According to a further implementation form of the provided measurement system, the DUT is located in the far-field of the RF radiation emitted by the first test antenna. Advantageously, the measurements of antenna characteristics such as antenna gain, radiation pattern, directivity or efficiency are thereby made in the far-field.

According to a further implementation form of the provided measurement system, the absorbing geometrical fixture is directly attached to the positioner or is integrally formed with the positioner. Advantageously, directly attaching the absorbing geometrical fixture to the positioner ensures that the geometrical fixture is moved with the positioner. By way of example, the positioner may be constructed as a u-shaped arm that is suitable for performing movements using a motor. The u-shaped positioner may be further capable of holding the DUT. Further, the positioner may be configured to perform linear movements or movements around one or more axes of rotation. Further, attaching the absorbing geometrical fixture to the moveable u-shaped arm ensures that the geometrical fixture separates the motor and the first test antenna from the DUT and vice versa, even though the positioner is moving. Thus, the de-coupling and/or shielding of the DUT from the motor and the first antenna is independent from the position of the positioner, respectively the DUT.

According to a further implementation form of the provided measurement system, the positioner and the absorbing geometrical fixture are movable up and down. By way of example, the positioner can be linearly moved upwards and downwards. Advantageously, the upwards and downwards movement allows adjustment of the position of the absorbing geometrical fixture attached to or integrally formed with the positioner with respect to the first test antenna and/or the motor.

According to a further implementation form of the provided measurement system, the distance by which the positioner is moved upwards or downwards depends on the measurement frequency bands emitted by the first test antenna. Advantageously, the upwards and downwards movement allows to adjust the position of the DUT within the far-field of the radiation emitted by the first test antenna.

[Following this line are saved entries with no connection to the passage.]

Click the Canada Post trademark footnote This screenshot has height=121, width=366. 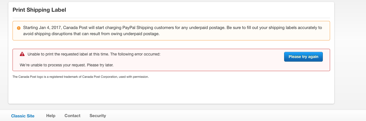[x=80, y=77]
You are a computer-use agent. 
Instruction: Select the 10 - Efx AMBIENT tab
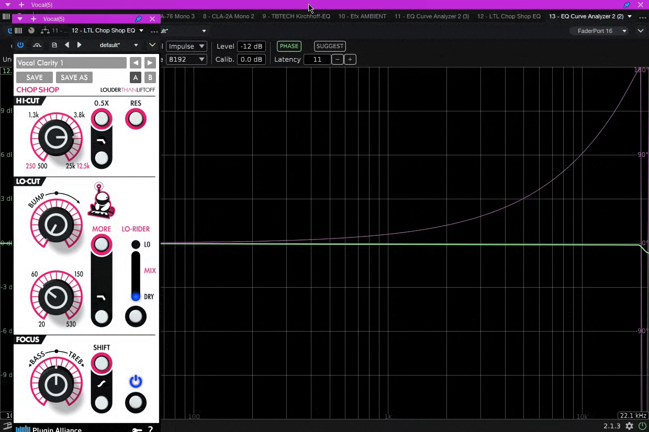362,16
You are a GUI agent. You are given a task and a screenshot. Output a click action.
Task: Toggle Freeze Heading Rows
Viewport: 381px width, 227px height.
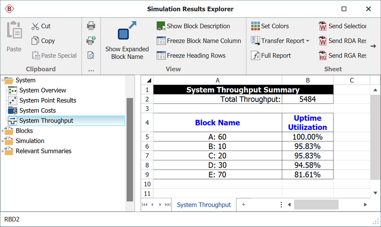pos(191,55)
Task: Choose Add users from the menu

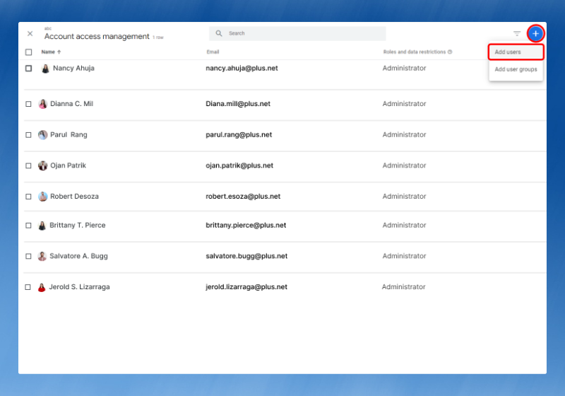Action: (516, 52)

Further, since different measurement frequency bands provide different phase centers, the position of the absorbing geometrical fixture may thus be positioned in order to ensure that the desired de-coupling effect for various measurement frequency bands is given.

According to a further implementation form of the provided measurement system, the absorbing geometrical fixture is mounted such that it can be rotated with one of the axis of the positioner in order to reduce space between the positioner and the absorbing geometrical fixture. Advantageously, by attaching the absorbing geometrical fixture to one of the axis of the positioner, which causes the fixture to move with the rotating axis, saves space and allows to realize the overall measurement system inside a smaller shielded room or chamber.

According to a further implementation form of the provided measurement system, the positioner consists of multiple nested rotational axes. Advantageously, several rotational axes allow realizing any desired movement of the positioner and the DUT. By way of example, the DUT may be positioned on a rotatable plate that is further attached to the positioner. Further, the positioner may include a horizontally orientated rotation axis and/or a vertical orientated rotation axis.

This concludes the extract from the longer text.